A Russian space capsule touched down in Kazakhstan after hurtling through Earth's atmosphere in a steeper-than-normal descent, subjecting the three-nation-crew to severe G-forces and landing hundreds of miles off target.
It was the second time in a row — and the third since 2003 — that the Soyuz landing went awry, though none of those landings is believed to have caused permanent medical problems for the crews.
Saturday's mission saw the return to Earth of South Korea's first astronaut, Yi So-yeon. She spent 10 days in space before joining U.S. astronaut Peggy Whitson and Russian flight engineer Yuri Malenchenko in the 3.5-hour, bone-jarring descent from the international space station.
Russian engineers target returning capsules to a landing site near the town of Arkalyk in Kazakhstan's barren north. But after entering the atmosphere, the TMA-11 capsule for some reason began a "ballistic trajectory."
That subjects the crew to G-forces more than double what occur under normal circumstances, Mission Control spokesman Valery Lyndin said.
Parachutes then slowed the craft and dropped it onto the Central Asian steppes in a puff of dust, about 260 miles (420 kilometers) off target. It took another 25 minutes before search helicopters could locate the capsule and determine the crew was unharmed.
Medical officials said they were in satisfactory condition, but gave no details.
"The most important thing is that the crew is healthy and well," Federal Space Agency chief Anatoly Perminov told a post-landing news conference. "The landing occurred normally, but according to a back-up plan — the descent was a ballistic trajectory."
Perminov said engineers would examine the capsule to determine what caused the glitch, though he blamed the Soyuz crew for not informing Mission Control about the unusual descent.
Are women bad luck?
Later, Perminov was asked about the presence of two women on the Soyuz, and referred to a naval superstition that having women aboard a ship was bad luck.
"You know in Russia, there are certain bad omens about this sort of thing, but thank God that everything worked out successfully," he said. "Of course in the future, we will work somehow to ensure that the number of women will not surpass" the number of men.
Challenged by a reporter, Perminov responded: "This isn't discrimination. I'm just saying that when a majority [of the crew] is female, sometimes certain kinds of unsanctioned behavior or something else occurs, that's what I'm talking about."
He did not elaborate.
Yi, a bioengineer who was initially an understudy for the mission, traveled to the station on April 10, along with cosmonauts Sergei Volkov and Oleg Kononenko. South Korea paid Russia $20 million for the flight.

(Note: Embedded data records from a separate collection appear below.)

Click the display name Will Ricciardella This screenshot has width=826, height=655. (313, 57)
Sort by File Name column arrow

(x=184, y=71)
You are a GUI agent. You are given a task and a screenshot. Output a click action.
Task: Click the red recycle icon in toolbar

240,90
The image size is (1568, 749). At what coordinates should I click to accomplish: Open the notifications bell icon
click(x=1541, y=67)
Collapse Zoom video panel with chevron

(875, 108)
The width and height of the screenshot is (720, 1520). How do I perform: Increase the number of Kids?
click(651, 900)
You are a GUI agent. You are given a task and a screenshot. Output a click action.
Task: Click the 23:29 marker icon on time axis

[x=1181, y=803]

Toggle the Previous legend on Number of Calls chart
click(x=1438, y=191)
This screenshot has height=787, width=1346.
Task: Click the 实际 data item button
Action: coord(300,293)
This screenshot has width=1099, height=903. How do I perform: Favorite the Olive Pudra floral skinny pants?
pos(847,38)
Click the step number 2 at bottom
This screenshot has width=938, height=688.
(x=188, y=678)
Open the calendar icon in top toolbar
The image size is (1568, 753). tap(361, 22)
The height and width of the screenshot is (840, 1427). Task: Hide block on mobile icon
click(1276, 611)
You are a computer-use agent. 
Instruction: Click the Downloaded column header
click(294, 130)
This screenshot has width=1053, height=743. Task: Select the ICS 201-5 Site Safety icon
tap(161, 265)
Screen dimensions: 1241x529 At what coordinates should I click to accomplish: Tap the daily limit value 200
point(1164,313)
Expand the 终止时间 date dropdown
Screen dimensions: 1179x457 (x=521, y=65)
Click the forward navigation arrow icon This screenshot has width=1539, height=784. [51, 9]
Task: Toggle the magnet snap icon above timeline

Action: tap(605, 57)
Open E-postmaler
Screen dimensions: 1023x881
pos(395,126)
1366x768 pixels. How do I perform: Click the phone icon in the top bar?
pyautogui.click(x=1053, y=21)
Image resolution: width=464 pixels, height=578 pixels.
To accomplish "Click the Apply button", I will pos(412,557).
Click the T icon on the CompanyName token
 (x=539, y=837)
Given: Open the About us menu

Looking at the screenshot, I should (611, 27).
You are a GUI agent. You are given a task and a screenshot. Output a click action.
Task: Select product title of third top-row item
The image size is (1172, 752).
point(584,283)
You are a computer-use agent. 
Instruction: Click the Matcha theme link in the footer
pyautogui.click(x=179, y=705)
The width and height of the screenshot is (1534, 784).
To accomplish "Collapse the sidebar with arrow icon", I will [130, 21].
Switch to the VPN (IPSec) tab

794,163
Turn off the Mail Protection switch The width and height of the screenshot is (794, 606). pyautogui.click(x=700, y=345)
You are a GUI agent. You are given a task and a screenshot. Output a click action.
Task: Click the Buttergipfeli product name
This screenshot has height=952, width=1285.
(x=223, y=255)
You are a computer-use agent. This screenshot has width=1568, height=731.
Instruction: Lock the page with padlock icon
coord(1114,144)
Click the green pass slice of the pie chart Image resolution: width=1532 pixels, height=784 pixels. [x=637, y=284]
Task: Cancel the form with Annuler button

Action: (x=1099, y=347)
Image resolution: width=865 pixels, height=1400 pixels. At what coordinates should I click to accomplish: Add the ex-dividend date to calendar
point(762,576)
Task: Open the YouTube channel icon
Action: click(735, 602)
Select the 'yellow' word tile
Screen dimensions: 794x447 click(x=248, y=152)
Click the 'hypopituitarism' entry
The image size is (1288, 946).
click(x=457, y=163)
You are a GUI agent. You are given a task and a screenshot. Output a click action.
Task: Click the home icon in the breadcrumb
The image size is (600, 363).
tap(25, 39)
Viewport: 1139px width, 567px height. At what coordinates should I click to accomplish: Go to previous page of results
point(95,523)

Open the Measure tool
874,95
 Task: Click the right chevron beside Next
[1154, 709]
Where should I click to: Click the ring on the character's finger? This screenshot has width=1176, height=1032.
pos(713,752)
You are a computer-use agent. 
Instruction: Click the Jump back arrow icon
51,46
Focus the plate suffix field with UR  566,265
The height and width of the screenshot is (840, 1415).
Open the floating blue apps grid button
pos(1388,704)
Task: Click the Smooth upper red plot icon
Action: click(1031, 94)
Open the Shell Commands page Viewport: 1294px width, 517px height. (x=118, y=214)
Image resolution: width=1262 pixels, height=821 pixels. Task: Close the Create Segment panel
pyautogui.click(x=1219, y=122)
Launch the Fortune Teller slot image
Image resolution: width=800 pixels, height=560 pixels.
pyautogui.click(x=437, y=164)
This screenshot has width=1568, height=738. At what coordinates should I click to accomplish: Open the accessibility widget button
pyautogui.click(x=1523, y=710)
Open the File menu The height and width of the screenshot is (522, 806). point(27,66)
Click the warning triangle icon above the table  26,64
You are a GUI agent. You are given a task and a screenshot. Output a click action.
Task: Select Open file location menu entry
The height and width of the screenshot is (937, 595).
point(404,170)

In South Korea, several hundred people gathered at the Seoul's Olympic Park to watch together Yi's return on a giant television screen, clapping and cheering after a broadcaster reported the landing.
"I'm happy and feel grateful as she safely returned," Yi's mother, Jung Geum-sun, told the SBS television network. "I want to hug her, tell her: 'You worked hard.'"
New space record set
Whitson and Malenchenko spent roughly six months performing experiments and maintaining the orbiting station and were replaced by Volkov and Kononenko. They joined American astronaut Garrett Reisman, who arrived last month on the space shuttle Endeavour.
According to NASA, Whitson, 48, set a new American record for cumulative time in space — 377 days.
It was the second landing in a row of a Soyuz capsule that has gone awry. In October, a glitch sent Malaysia's first space traveler and two Russian cosmonauts on a steeper-than-normal path during their return to Earth.
A similar problem occurred in May 2003 when the three-man, Russia-U.S. crew also experienced a steep, off-course landing. It then took salvage crews several hours to locate the spacecraft because of communications problems.
Despite the mishaps, the Russian space program has a reputation for reliability.
The single-use Soyuz and Progress vehicles have long been the workhorses of the space station program, regularly shuttling people and cargo to the orbiting outpost. They took on greater importance following the grounding of the U.S. space shuttle fleet in the wake of the 2003 Columbia disaster.